Isaki Lacuesta has faced many challenges throughout her career, but perhaps ‘One year, one night’ is also his most ambitious project, and also his most sensitive.first of all because of the material it uses: memories of a massacre survivor BataclanRamón González, who uses writing (‘The metal of peace, love and death’) to exorcise his ghosts, those who emerged from that night of terror and those who accompanied him for a long time because of the trauma he suffered.
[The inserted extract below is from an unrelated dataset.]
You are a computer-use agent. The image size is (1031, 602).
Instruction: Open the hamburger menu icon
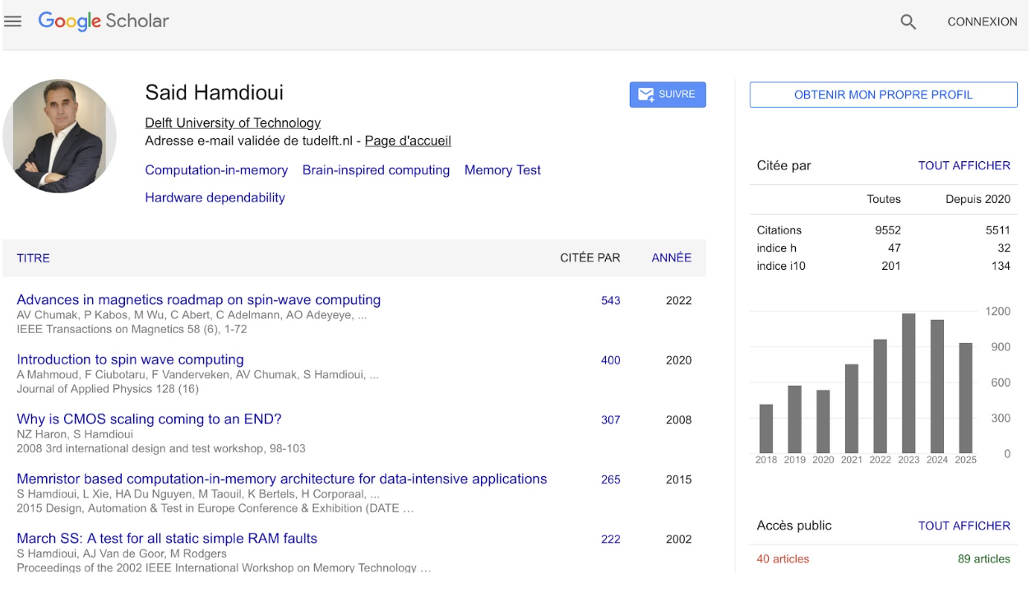13,21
The responsibility in this case was greater, admits the filmmaker. For many reasons, this attack has been fixed in the collective memory. A concert hall where people go to listen to music has become a scene of violence and death. How to catch such brutality? “I drew red lines”, says the director during the presentation of the film in Madrid. Among them, it was stated that people were not shot, there was no coup and terrorists did not appear. It was an ethical decision, raising awareness through image. “I didn’t see myself as capable of showing the attack in the first place, but we see it through the characters, and that’s how we play with their memories, with the concept of the repressed image, with what you have subconsciously stored. because they are unable to assimilate.”
prism of subjectivity
The movie, which is released in theaters this Friday, has a two-pronged perspective. In addition to Ramón González (played by Nahuel Pérez Biscayart), the perspective of his partner Céline (Nóemi Merlant) is also offered. While feeling the need to talk about what happened, a protective shell of denial. Two opposite ways of responding to pain. Therefore, each will recreate those moments in a different way, so that memories of that night will haunt their minds for a year. In this way, the audience will be able to construct the riddle of what they have experienced and felt through the prism of their own subjectivity. A complete experience built with a very detailed assembly mechanism. “We tried to respond to their emotional and mental states of sight and sound. The chaos in his thoughts was important, but I didn’t want fragmentation to be an aesthetic resource He said it was due to the whim of the director, like a puppeteer, but to the heroes, their fears, and their suffering to capture them more precisely.”
The director worked with a choreographer to try to capture as accurately as possible the physical way the characters relate, from their startling strides when they emerge from the hell of the concert hall to the way they react to sounds. Before bodily contact, only touch. “There are experiences that change you inside and show themselves outside. The director, who has been making a documentary about ETA for a while, says he was able to confirm this by talking to survivors of the Basque conflict.
structural racism
Say ‘one year, one night’ racism structural in our society. Céline works at a center for minors and will have to face the hatred of many young people who feel excluded and marginalized. “90% of children in France are of Arab origin, whether they are second or third generation, and they are stigmatized, they are exposed to the gaze of the other every day. That’s why we wanted to introduce this in the movie to confront our own prejudices. Talking about the fear of discovering that there is a racist, disgusting person inside of you, someone you thought didn’t exist, and that when a trigger popped up, you planted it there, I felt very powerful. If we deny that it exists, we will never fix it. There is racial discrimination in our country. and we repeat the mistakes we made in France,” says the director of the immigrant population in Salt, near Girona, where he lives.
Ramón González was able to overcome this, and this experience helped him rethink his life, change jobs, start writing, and teach precisely in one of the poorest areas of Paris, where the majority of the population is interracial. But the weight of his experiences will continue to accompany him. “At the Berlin Film Festival, Noémie Merlant was asked if the French public would be ready to see this film. And there is no homogeneous answer. There are people who have to face what happened and there are those who don’t, and finally there are those who will never know what is best, whether to remember or forget.”